■ Exercise instructions ■
Starting from the line with "Click the GETRENNT section header" and going up to and including the line with "mark on horizontal", copy the listing below exactly. Leave all images out.

■ Recorded information ■
+--

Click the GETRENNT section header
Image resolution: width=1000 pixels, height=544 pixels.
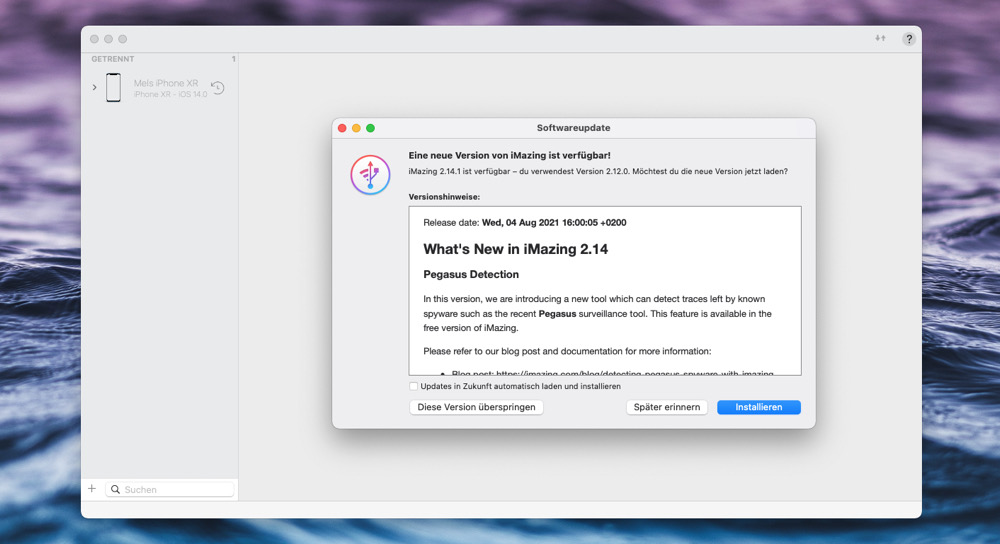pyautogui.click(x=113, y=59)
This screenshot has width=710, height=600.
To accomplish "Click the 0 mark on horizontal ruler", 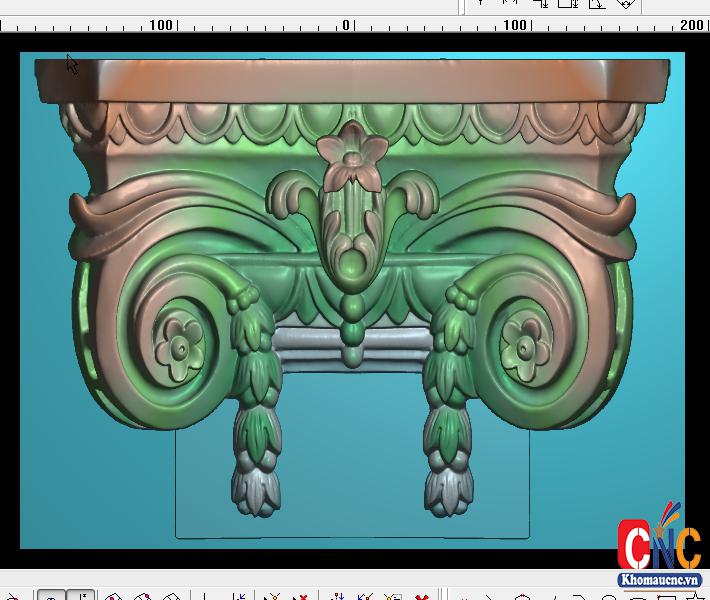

+--

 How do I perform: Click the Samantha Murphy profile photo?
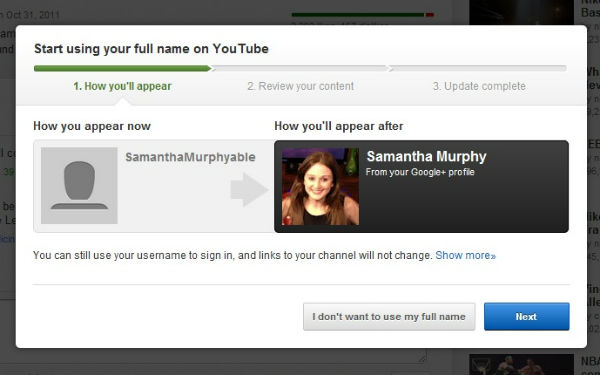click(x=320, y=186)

+--

■ Task output ■
Click the GETRENNT section header
Image resolution: width=1000 pixels, height=544 pixels.
pyautogui.click(x=113, y=59)
This screenshot has width=710, height=600.
To accomplish "Click the 0 mark on horizontal ruler", 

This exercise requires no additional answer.